The software was cleared for use in patients by the United States Food and Drug Administration in December 1999. The software models the patient's tumor, normal tissues and body contours in three dimensions from CT scans. The radiation oncologist and radiation physicist then enter the desired radiation dose to the tumor and the maximum acceptable dose to each nearby normal tissue into the planning computer.

The computer next conducts a series of iterations comparing scores of treatment techniques involving an intricate combination of MLC leaf positions and time intervals at each position until it creates the one that most closely achieves the desired radiation dose distribution in each tissue. The chosen technique produces an intensity modulated dose pattern with varying radiation doses across the beam. Communication software transfers the selected treatment technique from the planning computer to the computer that controls the treatment setup and translates the plan into the code of the MLC computer.

The safe and effective delivery of IMRT demands that the radiation oncologist has the utmost confidence in the precision of the placement of the radiation fields, which were planned so carefully to avoid the healthy tissues surrounding the tumor. In many cases, we are positioning radiation doses just millimeters from sensitive normal organs. The ability to assure this degree of precision is obtained through the use of head or body immobilization devices specially designed by the Radiation Oncology Program staff, and state-of-the-art online electronic portal imaging to verify the proper placement of the radiation fields in real-time prior to daily treatment.

The IMRT system can achieve different goals according to the individual needs of the patient. The tumor dose can be maintained at the standard level while dramatically reducing the dose to the surrounding normal tissues. This would benefit patients with cancers such as Wilms' tumor and neuroblastoma, for which radiation is very effective but severely damages adjacent normal organs.
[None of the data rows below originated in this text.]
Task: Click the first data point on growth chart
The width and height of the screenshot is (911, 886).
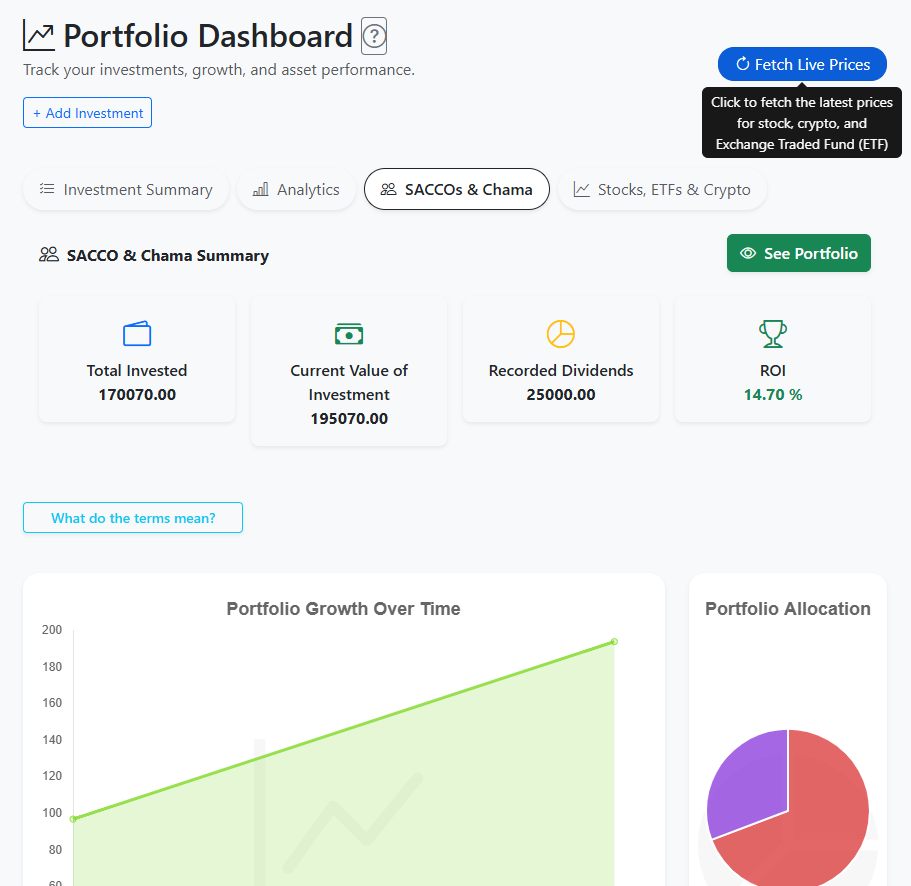Action: pyautogui.click(x=73, y=819)
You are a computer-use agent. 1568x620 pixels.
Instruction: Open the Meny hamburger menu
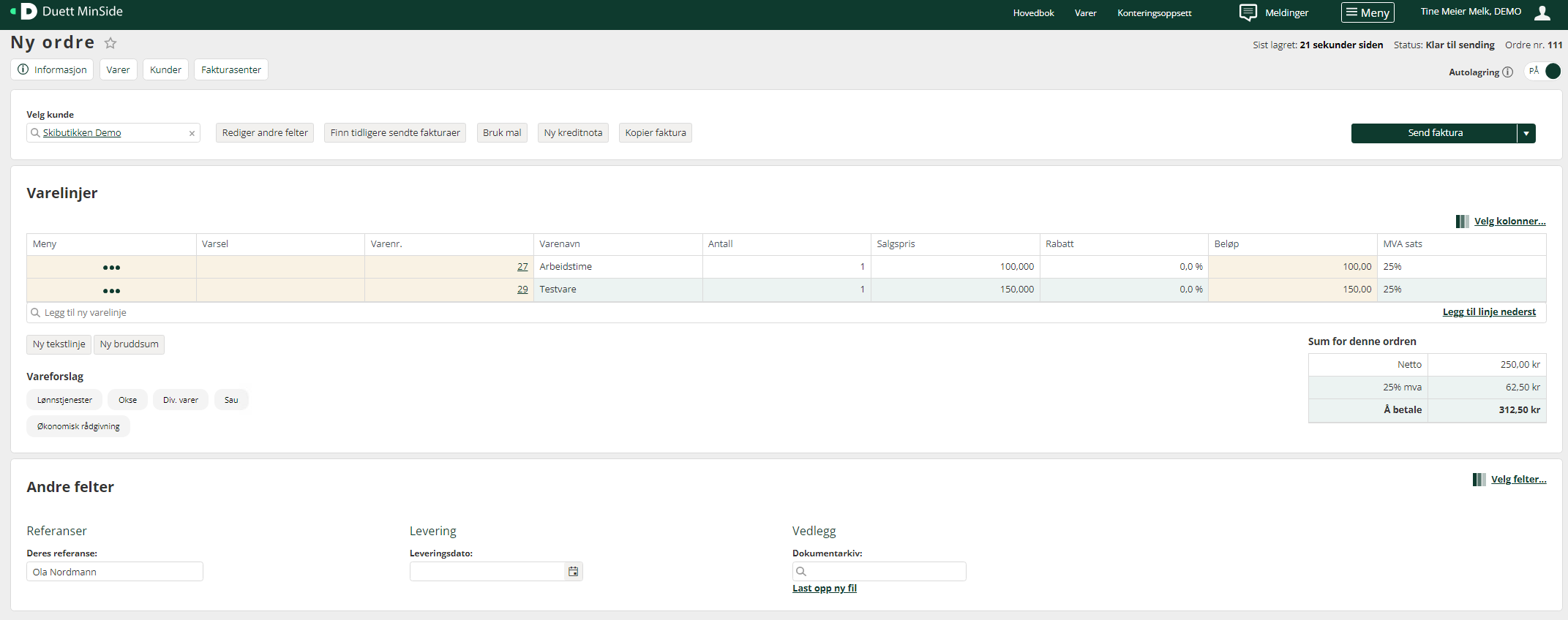[x=1367, y=12]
We estimate that with IMRT the percentage of children developing spinal growth abnormalities following radiation therapy for these diseases would decrease from 80 percent to about 15 percent. The probability of kidney and liver dysfunction would decrease from 20 percent to nearly zero percent.

For patients with tumors that often re-grow after standard doses of radiation, such as sarcomas and brain tumors, with IMRT, the radiation dose to the tumor can be increased by 10-20 percent while maintaining or lowering the dose previously given to the surrounding normal tissues.
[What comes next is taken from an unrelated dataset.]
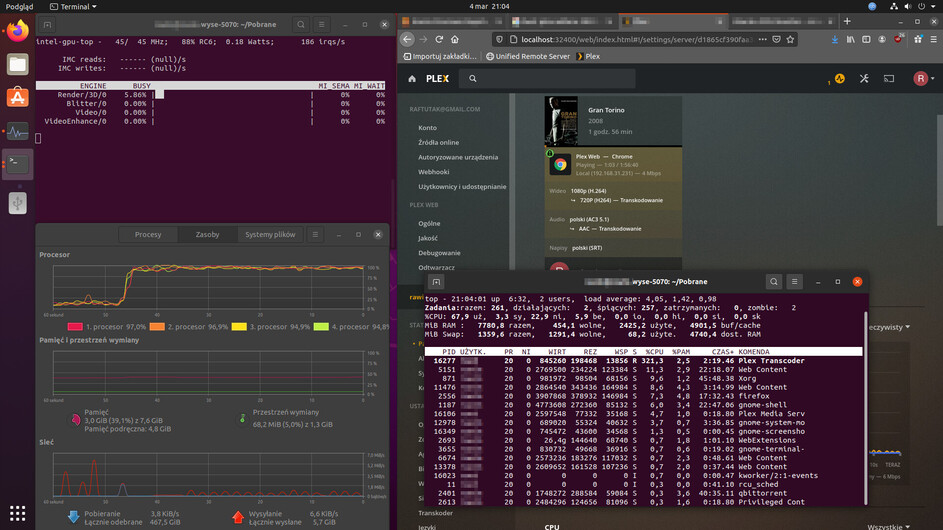Expand the Plex user avatar menu

922,79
A particularly exciting option for difficult-to-control tumor types, such as brain tumors, is the delivery of intensive boost radiation doses to the tumor core each day while lower doses are given to the periphery. The entire radiation therapy course can be shortened from the conventional six to eight weeks to four to five weeks. The shorter treatment course will permit better integration with chemotherapy and may overcome the negative impact of rapid tumor cell proliferation as well as decrease patient inconvenience and acute toxicity. Shorter, more intense radiation treatments that do not produce additional damage to normal tissues have great promise for increasing the chance of curing difficult tumors.

IMRT provides a significantly better chance of surviving, free from both cancer and the morbidity of the treatment. The Radiation Oncology staff at Children's Hospital Los Angeles is currently using this revolutionary technology to treat children with cancers of the brain, head and neck, abdomen and pelvis.